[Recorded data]

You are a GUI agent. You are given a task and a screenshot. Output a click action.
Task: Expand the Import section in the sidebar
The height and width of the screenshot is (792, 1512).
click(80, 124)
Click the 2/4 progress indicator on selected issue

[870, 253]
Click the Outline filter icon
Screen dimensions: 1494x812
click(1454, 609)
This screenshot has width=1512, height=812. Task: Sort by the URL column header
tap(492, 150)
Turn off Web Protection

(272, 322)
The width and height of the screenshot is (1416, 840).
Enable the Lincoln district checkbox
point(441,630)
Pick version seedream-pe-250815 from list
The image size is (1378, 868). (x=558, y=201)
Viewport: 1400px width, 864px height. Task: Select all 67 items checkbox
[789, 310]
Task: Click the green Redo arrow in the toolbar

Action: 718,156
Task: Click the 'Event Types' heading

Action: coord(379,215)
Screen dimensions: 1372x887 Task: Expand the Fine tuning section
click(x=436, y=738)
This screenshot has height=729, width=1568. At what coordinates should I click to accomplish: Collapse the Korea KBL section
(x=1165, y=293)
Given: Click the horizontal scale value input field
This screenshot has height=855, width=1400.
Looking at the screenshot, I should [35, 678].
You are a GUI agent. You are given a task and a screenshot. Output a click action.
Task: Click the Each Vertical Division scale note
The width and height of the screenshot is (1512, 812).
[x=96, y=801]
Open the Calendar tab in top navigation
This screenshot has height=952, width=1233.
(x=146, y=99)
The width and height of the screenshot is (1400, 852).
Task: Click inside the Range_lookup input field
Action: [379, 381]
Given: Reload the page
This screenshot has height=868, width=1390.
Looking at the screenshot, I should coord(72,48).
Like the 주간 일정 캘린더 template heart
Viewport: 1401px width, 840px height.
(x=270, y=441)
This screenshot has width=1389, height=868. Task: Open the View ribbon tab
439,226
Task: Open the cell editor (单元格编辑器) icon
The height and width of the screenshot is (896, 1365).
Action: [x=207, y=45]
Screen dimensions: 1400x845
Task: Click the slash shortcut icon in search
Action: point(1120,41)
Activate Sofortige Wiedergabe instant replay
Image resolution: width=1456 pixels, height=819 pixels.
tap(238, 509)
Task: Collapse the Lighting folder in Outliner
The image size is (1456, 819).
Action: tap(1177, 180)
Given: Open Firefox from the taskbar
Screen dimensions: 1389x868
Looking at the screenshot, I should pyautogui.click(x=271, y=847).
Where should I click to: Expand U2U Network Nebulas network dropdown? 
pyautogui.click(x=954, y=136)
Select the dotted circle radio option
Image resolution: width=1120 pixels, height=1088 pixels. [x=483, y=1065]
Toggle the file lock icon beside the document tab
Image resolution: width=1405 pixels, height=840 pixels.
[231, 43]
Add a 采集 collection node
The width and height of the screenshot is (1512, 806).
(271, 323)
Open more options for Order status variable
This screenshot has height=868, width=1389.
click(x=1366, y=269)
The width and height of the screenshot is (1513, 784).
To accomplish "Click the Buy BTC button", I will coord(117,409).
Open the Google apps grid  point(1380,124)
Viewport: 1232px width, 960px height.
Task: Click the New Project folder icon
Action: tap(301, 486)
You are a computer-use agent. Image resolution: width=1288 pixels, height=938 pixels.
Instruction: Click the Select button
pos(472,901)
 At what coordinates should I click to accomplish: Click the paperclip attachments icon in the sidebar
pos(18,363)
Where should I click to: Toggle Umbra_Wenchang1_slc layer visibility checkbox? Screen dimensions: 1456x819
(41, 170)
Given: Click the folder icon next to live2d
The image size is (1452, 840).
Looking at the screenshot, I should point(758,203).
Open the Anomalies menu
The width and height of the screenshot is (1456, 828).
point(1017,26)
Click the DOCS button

WHAT THE TASK ASKS: Exactly the lines from the one containing "Instruction: Click the Select button" through the final line above, and only those, should be given again.

ANSWER:
Instruction: Click the Select button
pos(472,901)
 At what coordinates should I click to accomplish: Click the paperclip attachments icon in the sidebar
pos(18,363)
Where should I click to: Toggle Umbra_Wenchang1_slc layer visibility checkbox? Screen dimensions: 1456x819
(41, 170)
Given: Click the folder icon next to live2d
The image size is (1452, 840).
Looking at the screenshot, I should point(758,203).
Open the Anomalies menu
The width and height of the screenshot is (1456, 828).
point(1017,26)
Click the DOCS button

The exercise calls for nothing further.